Let's say you want to be a Chef. Go to a large database of job openings, such as www.monster.com and see what qualifications restaurant owners are looking for. Are they looking for graduates of big name cooking schools? Then you may need to go there. Are they looking for four year degrees. Then get one.


Do they want five years experience? Then start somewhere as an apprentice or dishwasher to get your foot in the door.


If you want to be a Web Designer, go to Monster to discover what companies are looking for. Do they want four year degrees, or certifications in specific software and programming languages? If the latter, a technical school may do the trick. Do they want at least three years experience and a portfolio of sites you've designed for others? Then get an apprenticeship or start building sites on the cheap to demonstrate your expertise.  


For homework, make a list of at least four vocations that interest you. Then, go to monster.com to see what types of education would best prepare you for that job. 

Extra credit: Talk to someone who has one of these jobs to find out how they'd recommend preparing. 


2. Start Your Resume
Writing  a resume helps you to uncover assets you didn't know you had and helps you find holes in your training that need to be filled. 


Odds are, you'll change jobs several times during your lifetime. So start building your resume now and update it for the rest of your life. Your resume lets your potential employer know that you've got the skills and character necessary to work well with their business.

DATA BLOCK:
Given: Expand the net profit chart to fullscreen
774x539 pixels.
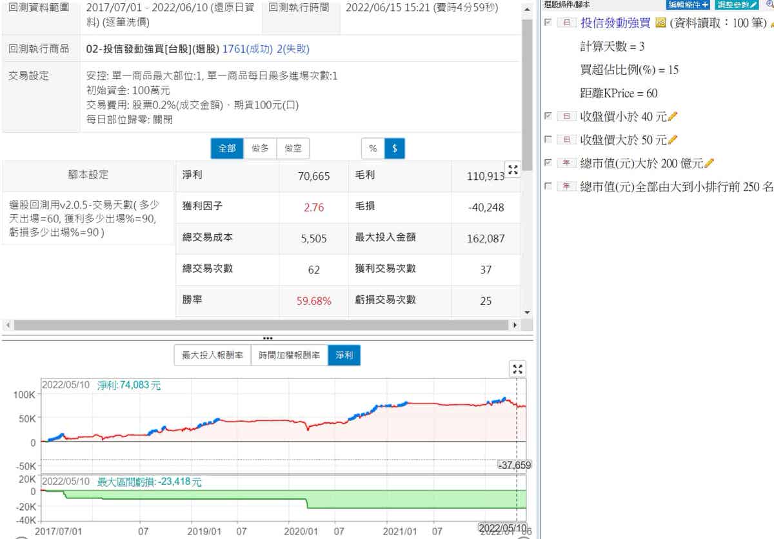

TASK REQUIREMENTS:
1. In the career-preparation text, condense the paragraph beginning "If you want to be a Web Designer" into a short bulleted list that keeps its main facts.
2. Reproduce, word for word, the stretch of the career-preparation text from "If you want" through "demonstrate your expertise.".

FULL ANSWERS:
1.
- Use Monster to find out what companies want from web designers.
- See whether they require four-year degrees or certifications in specific software and programming languages. For certifications, a technical school may be enough.
- If they want at least three years of experience and a portfolio of sites designed for others, get an apprenticeship or build sites cheaply to demonstrate your expertise.

2.
If you want to be a Web Designer, go to Monster to discover what companies are looking for. Do they want four year degrees, or certifications in specific software and programming languages? If the latter, a technical school may do the trick. Do they want at least three years experience and a portfolio of sites you've designed for others? Then get an apprenticeship or start building sites on the cheap to demonstrate your expertise.